§ Required work: Can you edit everything from the start of the material down to the line containing "Looking at the screenshot, I should (x=973, y=521)." so that "Viewport" becomes "Screen size" and nothing else changes?

──────── Supplied data

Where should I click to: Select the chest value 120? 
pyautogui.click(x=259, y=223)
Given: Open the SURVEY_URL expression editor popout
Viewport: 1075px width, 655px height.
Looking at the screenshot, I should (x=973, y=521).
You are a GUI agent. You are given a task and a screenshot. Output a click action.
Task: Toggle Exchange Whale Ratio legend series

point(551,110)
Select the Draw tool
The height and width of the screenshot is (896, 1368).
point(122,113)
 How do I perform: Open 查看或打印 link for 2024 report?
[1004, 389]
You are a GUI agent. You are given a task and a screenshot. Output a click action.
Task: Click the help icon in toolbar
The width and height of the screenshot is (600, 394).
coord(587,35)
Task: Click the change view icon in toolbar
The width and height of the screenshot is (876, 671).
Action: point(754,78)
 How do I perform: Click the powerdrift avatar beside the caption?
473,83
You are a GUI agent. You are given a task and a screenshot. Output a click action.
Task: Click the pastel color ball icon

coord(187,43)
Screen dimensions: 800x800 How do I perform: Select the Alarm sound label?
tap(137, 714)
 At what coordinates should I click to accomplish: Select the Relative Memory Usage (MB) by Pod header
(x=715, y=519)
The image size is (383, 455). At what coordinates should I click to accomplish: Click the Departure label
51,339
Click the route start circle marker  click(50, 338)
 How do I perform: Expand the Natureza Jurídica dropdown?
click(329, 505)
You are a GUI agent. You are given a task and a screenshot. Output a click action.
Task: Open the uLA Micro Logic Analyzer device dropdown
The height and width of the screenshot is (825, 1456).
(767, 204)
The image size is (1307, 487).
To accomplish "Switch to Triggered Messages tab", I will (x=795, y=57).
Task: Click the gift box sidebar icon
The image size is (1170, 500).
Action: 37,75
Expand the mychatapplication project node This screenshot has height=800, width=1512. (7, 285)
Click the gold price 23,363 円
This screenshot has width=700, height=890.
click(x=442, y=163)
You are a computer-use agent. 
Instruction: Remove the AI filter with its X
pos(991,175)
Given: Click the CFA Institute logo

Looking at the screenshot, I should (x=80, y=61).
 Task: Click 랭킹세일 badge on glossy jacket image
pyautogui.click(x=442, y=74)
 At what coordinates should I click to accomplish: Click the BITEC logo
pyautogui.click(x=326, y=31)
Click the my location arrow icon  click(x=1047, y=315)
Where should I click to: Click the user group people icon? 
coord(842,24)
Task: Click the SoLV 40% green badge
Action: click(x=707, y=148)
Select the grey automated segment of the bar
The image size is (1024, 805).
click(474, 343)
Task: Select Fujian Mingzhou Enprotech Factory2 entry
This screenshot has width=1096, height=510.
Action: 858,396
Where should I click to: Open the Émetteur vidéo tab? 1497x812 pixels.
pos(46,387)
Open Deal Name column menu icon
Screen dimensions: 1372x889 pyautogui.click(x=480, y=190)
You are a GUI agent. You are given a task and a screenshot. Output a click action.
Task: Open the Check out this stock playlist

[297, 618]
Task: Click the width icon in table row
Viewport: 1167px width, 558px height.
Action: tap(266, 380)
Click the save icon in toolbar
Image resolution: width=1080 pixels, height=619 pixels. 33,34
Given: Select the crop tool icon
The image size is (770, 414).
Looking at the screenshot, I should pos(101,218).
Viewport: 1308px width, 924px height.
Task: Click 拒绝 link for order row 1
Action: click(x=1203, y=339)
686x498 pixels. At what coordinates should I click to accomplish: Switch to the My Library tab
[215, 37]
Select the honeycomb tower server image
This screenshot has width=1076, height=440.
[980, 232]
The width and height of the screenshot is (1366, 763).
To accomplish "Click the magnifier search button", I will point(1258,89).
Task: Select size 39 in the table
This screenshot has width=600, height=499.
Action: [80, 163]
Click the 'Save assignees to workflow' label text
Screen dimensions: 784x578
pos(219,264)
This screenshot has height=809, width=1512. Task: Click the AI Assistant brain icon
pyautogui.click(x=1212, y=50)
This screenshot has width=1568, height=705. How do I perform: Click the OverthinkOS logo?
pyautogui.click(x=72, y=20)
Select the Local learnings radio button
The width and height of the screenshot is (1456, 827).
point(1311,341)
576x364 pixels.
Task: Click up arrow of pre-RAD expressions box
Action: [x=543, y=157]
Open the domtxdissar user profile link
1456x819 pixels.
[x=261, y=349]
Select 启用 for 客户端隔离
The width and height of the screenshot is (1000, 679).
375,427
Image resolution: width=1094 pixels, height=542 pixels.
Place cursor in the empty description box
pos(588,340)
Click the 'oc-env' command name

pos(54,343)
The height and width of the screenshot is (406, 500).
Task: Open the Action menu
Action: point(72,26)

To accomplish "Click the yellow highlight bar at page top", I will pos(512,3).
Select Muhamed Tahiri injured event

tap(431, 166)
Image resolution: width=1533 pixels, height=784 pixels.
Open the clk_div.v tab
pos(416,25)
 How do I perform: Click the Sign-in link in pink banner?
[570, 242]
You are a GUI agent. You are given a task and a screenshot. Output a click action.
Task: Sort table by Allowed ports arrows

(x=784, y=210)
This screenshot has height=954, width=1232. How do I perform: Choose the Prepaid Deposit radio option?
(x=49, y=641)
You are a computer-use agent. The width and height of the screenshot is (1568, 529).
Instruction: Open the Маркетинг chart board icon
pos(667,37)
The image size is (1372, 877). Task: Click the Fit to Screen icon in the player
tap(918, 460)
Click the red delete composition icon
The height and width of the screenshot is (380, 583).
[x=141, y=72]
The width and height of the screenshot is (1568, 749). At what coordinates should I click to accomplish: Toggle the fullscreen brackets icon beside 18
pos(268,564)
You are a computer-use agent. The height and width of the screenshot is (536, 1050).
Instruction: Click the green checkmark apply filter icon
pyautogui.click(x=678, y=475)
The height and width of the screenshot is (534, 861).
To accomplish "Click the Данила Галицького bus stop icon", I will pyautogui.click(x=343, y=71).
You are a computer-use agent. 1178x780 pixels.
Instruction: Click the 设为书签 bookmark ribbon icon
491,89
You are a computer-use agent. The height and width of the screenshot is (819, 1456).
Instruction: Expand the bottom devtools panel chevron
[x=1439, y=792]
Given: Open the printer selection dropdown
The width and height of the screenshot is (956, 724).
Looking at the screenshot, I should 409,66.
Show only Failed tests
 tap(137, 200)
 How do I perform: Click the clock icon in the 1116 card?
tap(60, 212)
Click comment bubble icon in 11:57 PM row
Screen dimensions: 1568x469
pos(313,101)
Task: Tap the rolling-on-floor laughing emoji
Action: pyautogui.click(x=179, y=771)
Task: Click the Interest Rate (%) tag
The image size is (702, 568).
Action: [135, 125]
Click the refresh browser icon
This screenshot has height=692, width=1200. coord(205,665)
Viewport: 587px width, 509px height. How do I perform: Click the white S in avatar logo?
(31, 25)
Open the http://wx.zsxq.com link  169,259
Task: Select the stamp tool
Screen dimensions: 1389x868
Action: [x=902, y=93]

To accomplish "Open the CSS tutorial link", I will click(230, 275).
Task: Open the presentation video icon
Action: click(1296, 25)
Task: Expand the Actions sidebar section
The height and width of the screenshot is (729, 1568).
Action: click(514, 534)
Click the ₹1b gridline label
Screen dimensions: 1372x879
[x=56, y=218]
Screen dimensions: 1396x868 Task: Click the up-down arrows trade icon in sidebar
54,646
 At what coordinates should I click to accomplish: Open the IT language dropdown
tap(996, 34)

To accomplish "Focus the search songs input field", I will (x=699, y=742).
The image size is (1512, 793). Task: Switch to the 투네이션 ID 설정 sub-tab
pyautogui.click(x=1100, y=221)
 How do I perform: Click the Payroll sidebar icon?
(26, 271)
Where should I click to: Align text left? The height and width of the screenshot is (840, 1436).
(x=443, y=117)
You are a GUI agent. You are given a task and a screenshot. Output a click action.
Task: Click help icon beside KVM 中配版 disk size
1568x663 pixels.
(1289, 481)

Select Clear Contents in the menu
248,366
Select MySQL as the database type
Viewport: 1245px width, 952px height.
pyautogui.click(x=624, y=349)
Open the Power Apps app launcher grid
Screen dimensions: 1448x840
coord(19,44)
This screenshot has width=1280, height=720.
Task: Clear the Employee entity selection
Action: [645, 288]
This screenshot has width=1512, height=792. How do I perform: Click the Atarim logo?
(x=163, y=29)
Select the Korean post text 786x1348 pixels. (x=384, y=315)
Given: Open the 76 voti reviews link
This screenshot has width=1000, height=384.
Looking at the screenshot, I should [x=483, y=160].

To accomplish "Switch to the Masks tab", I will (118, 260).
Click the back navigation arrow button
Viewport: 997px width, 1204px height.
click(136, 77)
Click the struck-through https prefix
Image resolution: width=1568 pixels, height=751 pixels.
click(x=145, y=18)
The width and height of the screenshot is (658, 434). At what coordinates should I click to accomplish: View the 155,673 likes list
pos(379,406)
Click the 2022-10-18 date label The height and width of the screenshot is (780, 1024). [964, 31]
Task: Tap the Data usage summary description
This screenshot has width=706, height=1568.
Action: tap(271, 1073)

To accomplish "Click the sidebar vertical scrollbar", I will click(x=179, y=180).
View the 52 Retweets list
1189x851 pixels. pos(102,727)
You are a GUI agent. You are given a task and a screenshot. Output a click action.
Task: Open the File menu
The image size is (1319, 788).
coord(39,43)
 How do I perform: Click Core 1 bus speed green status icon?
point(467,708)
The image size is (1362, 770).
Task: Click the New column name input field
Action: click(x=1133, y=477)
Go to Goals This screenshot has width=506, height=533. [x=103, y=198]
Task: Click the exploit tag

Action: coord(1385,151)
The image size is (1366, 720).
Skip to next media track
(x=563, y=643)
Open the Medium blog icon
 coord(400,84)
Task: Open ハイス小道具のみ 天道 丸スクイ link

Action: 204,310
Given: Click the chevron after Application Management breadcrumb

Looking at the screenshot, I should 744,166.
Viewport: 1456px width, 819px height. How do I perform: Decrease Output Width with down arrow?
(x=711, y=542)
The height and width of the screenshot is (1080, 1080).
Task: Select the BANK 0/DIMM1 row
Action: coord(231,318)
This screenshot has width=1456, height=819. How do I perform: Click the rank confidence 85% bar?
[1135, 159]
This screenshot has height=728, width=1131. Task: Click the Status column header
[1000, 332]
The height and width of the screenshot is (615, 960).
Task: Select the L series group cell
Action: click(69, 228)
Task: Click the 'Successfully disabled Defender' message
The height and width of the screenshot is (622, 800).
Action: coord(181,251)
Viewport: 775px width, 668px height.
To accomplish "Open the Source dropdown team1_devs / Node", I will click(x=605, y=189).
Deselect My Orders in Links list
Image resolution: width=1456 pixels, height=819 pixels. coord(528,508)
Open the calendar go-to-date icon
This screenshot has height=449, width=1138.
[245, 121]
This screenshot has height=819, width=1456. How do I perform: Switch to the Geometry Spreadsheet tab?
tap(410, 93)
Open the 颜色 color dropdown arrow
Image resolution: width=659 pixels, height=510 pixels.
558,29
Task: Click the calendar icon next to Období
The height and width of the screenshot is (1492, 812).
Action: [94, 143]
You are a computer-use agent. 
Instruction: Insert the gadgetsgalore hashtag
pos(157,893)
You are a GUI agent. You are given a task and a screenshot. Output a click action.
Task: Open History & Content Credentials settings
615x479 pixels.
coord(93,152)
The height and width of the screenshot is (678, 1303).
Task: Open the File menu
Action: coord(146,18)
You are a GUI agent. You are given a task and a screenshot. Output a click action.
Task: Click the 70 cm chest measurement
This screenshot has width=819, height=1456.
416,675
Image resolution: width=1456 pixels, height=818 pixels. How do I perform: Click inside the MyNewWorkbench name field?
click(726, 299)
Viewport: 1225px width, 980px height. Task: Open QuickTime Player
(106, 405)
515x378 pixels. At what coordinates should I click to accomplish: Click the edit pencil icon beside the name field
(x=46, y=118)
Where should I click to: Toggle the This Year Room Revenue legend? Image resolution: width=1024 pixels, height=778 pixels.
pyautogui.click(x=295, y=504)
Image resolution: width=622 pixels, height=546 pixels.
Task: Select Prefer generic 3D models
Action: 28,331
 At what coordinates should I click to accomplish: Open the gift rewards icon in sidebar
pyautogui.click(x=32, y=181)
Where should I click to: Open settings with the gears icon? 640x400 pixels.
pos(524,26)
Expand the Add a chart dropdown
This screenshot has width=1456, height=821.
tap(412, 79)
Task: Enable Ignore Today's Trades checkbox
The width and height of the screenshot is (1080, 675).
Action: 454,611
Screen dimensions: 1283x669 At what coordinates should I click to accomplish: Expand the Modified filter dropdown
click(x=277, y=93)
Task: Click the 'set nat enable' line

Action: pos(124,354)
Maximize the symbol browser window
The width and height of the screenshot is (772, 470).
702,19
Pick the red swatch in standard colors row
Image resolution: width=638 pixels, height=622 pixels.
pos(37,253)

────────────────

§ Solution for this exercise:
Where should I click to: Select the chest value 120? 
pyautogui.click(x=259, y=223)
Given: Open the SURVEY_URL expression editor popout
Screen size: 1075px width, 655px height.
Looking at the screenshot, I should (x=973, y=521).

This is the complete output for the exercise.